Which begs the question: why go to all the trouble to write a very scholarly sounding paragraph, attach a real person's name to it, and then link not one, but two different documents, from the guy, as where this information came from?
It's a hoax. And yet again a hoax that uses someone's real name to perpetuate a myth needed for approval. I think I know why it is used in this case, and it goes back to Eddie Adams statement:
Words and pictures have a continuing struggle for primacy. In my mind, a person can write the best story in the world; but a photograph is absolute.His photo showing General Loan shooting Nguyễn Văn Lém (aka: Captain Bảy Lốp) was absolute. I wrote about this a few posts back. There is a difficulty rectifying what you see with what you feel; with what you believe; and with what you hold sacrosanct. If he is a good guy then he can't be doing a bad thing. So either you make him a bad guy or you make the thing he did a good thing. Those that can't accept that he was wrong to do shoot him in that manner, work to find ways to justify General Loan's behavior.
One of those ways is to argue over the "right" to carry out the assassination because Lém and Loan were not under the Geneva convention. Hence the argument over Lem's POW status. They also bring up the fact that Saigon was under Marshall Law and shoot to kill was warranted. It goes on and on.
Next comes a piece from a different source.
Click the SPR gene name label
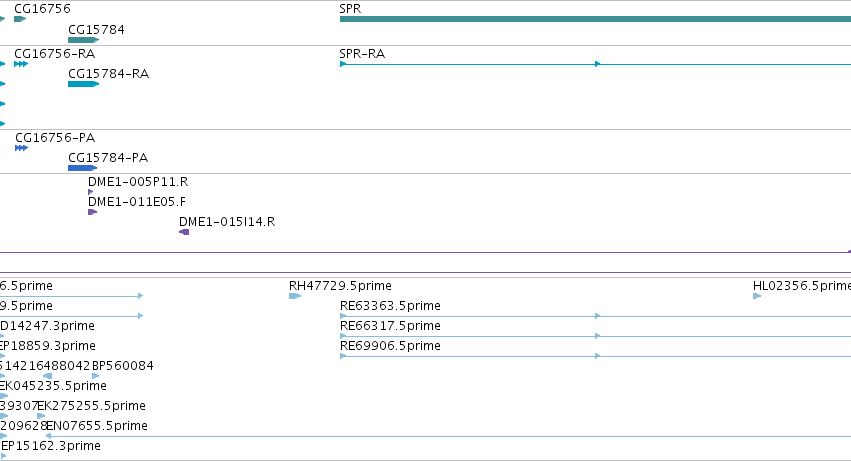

Even the simple "well he got what he deserves" justification falls short because we are a nation of laws, and what Loan did was against any law. Period. It cannot be justified if you believe that our behavior is either morally based or we are a "nation of laws, not of men.” Nothing, short of a belief in anarchy or misanthropic leanings, would allow for behavior such as this.
What is needed, in my opinion, is to stop trying to justify it and start trying to understand it. It is not about good and bad, saints and devils, or heroes and villains. It is about how easily humanity can be pushed aside and the constant vigilance need to ensure that it does not.
As another humanitarian put it: Beware the thief in the night.